-- start Text segment --
Arsalan Zaidi's Blog

Leaky abstractions

TLDR: Abstractions are critical for reducing cognitive load, but you still need to know what’s going on under the hood.

The faulty plumbing behind leaky abstractions

Abstractions are critical for a software developer. There’s only so much complexity a human head can hold and the closer you are to the hardware, perversely the less you can do with it. If you’re forced to code right up against the silicon writing machine code, you’ll spend all your time and mental energy just getting simple input/output to work. All of the history of development has been about using the advantages of Moore’s law to climb up the abstraction ladder. We hide the details of how a sub-system or functionality works under a library, framework or language feature so we can ignore the specifics. We step further away from the guts of the system and climb higher up the ladder in order to get a wider view of the landscape. We try to treat functionality as opaque Lego blocks and the bigger the blocks we snap together, the bigger the structures we can build.

But there’s a problem with working with abstractions. They leak. The bones poke through and the details ooze out. As much as we want to ignore the specifics of the implementation and save our mental bandwidth for other work, we’re forced to confront the underlying details.

Drip drip drip…

Let’s take a few examples from real life to illustrate the problem. One of the classics is trying to abstract away the details of dealing with the network. Using RPCs or NFS, we attempt to reduce the complexity of dealing with an often unreliable network infrastructure. However much like the monsters under our beds, the unreliability of the network doesn’t go away just because we decide to close our eyes and hide under the covers. Network calls may take longer than expected or fail completely which means you need to be able to be aware of and handle those error conditions. In order to understand them you need to be familiar with the details of making a call over the network. This defeats the purpose of the abstraction since now you’re exposed to the underlying complexity anyway. Even if things work according to plan 90% of the time, in order to have a robust system you need to handle the 10% when things go belly up.

ORMs are another case in point. The promise is that you can ignore the details of the database and treat it like an object store. Using an ORM makes 80% of your work much easier (and those are the use cases you see in the demos!) but the final 20% can become significantly harder. Edge cases where you need to do complex joins or optimise particularly heavy queries will force you to drop into SQL to solve the problem. Debugging can become markedly more difficult since now you’re one level removed from the actual database and mapping the errors to the bug in your code via the ORM can cause significant hair loss.
-- end Text segment --
-- start Dataset extract --
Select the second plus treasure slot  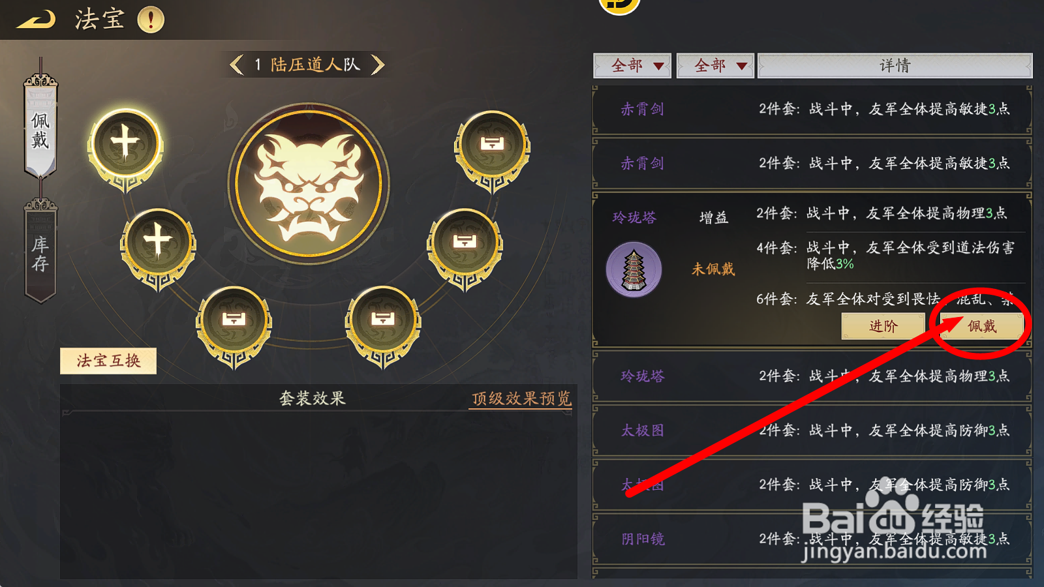[158, 244]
-- end Dataset extract --
# Task objective:
Translate this sentence from the blog post on leaky abstractions into Spanish: "The promise is that you can ignore the details of the database and treat it like an object store." The lines after the blog post are not used for anything here.

# Task solution:
La promesa es que puedes ignorar los detalles de la base de datos y tratarla como un almacén de objetos.